- Born: 1959 Sancerre, France
- Died: June 21, 2024 (aged 64–65)
- Known for: Painting, drawing, ceramics, graphic design, porcelain
- Notable work: Magical Horses (2003); Lusitano (2012); En Lusitanie (2014);
- Movement: Impressionism
- Awards: Equus Film Festival – Best Equestrian Art Film 2014 'En Lusitanie'
- Website: beatricebulteau.com

= Béatrice Bulteau =

French equine artist

Béatrice Bulteau (full name Béatrice Paule Jeanne Marie Bulteau) was an equine artist. She was born and grew up in Sancerre, Val de Loire, France, in 1959.

She began drawing horses at four years old, and later, on a trip to Ireland in 1976, delved into watercolours as a self-taught painter.

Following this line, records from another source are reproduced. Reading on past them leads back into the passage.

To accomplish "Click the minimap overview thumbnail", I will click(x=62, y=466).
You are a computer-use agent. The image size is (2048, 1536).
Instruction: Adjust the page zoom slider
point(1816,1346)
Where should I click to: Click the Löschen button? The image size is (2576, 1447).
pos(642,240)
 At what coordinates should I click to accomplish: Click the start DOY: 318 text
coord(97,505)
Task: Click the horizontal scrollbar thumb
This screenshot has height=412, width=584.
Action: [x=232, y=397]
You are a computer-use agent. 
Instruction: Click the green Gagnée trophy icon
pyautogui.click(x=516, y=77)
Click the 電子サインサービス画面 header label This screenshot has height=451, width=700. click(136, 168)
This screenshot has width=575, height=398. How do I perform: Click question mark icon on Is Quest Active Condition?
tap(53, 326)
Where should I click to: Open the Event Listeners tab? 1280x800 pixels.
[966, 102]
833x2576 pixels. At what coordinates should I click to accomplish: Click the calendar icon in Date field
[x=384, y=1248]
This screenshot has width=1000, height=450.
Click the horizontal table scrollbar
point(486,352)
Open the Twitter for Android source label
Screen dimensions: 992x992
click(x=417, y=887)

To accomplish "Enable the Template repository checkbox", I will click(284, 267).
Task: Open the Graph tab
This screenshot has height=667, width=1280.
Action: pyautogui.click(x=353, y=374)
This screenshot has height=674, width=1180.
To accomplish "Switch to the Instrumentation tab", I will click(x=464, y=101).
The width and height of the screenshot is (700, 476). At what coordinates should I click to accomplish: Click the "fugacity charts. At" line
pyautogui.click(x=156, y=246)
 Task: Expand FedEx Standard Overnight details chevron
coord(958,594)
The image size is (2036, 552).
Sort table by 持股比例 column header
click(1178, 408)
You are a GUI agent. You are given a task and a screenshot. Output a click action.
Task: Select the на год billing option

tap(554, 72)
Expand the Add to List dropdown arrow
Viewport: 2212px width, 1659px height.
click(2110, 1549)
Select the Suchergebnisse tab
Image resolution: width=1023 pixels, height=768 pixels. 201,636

Her first art show was in Paris at 17 years old. She moved to Portugal in 1980, where she worked as an illustrator for the news at RTP (Rádio e Televisão de Portugal). At that same time, she began a series of studies of horses and movement.

From 1985 to 1995, she exhibited her work in 25 states of the USA, Japan, and Canada. Since then, her shows extended to South America, the Middle East, and most of Europe, which granted her worldwide recognition as a watercolourist and a specialist in impressionistic equine art.

In 1992, she began her work with ceramics and porcelain in Portugal, and also lithography in Paris, from which she would later transition to intaglio. In 1999, she extended her work to tapestry.

Two art books of her work have been published: Magical Horses, and Lusitano; both of which include poetry written by authors inspired by her work.

Since 2004, her work included digital hybrids, created from base drawings.

She delved into animation in 2010, through experiments with china ink drawings. Her short film En Lusitanie, featuring animated drawings and watercolours, was exhibited at the 2014 Equine Film Festival in New York City. It was her first contest submission, awarded with Best Artistic Film.

After an extended illness, Bulteau died on June 21, 2024.